Revisi UU Terorisme Masih Minim Perspektif Korban
- VIVA.co.id/Bayu Nugraha
VIVA.co.id – Revisi Undang-Undang (UU) Nomor 15 tahun 2003 tentang Pemberantasan Tindak Pidana Terorisme dinilai belum menjadikan perspektif korban sebagai hal penting. Pasalnya, dalam draf revisi dianggap belum ada peraturan pelaksanaan pemberian kompensasi yang layak bagi para korban terorisme.
Hal itu disampaikan Direktur Eksekutif Institute Criminal Justice Reform (ICJR), Supriyadi Widodo dalam diskusi tentang perubahan UU Pemberantasan Terorisme di Kawasan Cikini, Jakarta.

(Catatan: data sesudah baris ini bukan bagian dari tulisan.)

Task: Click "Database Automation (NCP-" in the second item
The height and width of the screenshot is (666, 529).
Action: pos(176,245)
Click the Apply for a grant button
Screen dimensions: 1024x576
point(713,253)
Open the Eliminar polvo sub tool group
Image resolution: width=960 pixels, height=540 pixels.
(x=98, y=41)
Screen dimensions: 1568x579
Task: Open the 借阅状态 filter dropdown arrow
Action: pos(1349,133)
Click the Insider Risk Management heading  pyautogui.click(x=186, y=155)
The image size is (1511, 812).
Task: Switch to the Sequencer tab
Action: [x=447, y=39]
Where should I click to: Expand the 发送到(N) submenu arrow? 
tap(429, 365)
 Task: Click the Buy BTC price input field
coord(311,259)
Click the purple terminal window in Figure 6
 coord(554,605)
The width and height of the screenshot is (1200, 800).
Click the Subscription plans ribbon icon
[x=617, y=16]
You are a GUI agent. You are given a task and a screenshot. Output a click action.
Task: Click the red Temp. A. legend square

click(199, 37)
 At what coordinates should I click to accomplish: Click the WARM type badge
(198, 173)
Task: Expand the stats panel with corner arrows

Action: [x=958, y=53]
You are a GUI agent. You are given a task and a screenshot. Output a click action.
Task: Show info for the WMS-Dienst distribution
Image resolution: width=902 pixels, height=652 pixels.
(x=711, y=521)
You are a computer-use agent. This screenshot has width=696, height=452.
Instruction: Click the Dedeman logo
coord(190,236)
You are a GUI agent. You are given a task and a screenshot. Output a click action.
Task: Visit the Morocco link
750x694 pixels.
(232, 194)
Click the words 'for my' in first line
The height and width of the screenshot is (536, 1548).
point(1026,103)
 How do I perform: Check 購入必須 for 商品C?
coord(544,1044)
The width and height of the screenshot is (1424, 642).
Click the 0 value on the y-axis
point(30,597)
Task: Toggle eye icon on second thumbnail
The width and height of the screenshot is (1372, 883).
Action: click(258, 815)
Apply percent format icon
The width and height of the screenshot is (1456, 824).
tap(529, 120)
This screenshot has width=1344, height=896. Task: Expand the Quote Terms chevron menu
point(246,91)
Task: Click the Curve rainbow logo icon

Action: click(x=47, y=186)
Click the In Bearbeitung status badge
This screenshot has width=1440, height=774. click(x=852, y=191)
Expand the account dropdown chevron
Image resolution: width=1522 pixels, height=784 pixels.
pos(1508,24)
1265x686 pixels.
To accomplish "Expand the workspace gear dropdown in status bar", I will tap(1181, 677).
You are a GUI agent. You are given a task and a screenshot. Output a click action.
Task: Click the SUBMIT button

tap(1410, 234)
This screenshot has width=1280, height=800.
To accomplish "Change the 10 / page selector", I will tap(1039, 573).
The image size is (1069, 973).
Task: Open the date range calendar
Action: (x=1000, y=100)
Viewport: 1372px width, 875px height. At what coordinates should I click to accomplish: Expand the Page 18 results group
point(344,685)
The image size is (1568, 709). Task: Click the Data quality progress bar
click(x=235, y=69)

"ICJR menilai belum ada peraturan pelaksanaan dalam pemberian hak atas kompensasi, restitusi dan rehabilitasi yang diberikan kepada setiap korban atau ahli waris akibat tindak pidana terorisme," kata Supriyadi di Jakarta, Selasa, 23 Februari 2016.
Dia mengatakan, banyak korban terorisme yang belum terehabilitasi secara medis dan psikis dengan baik. Masalah administrasi dan birokrasi rumah sakit selama ini menjadi beban biaya para korban. Pemberian santunan dianggap harusnya diatur dengan jelas.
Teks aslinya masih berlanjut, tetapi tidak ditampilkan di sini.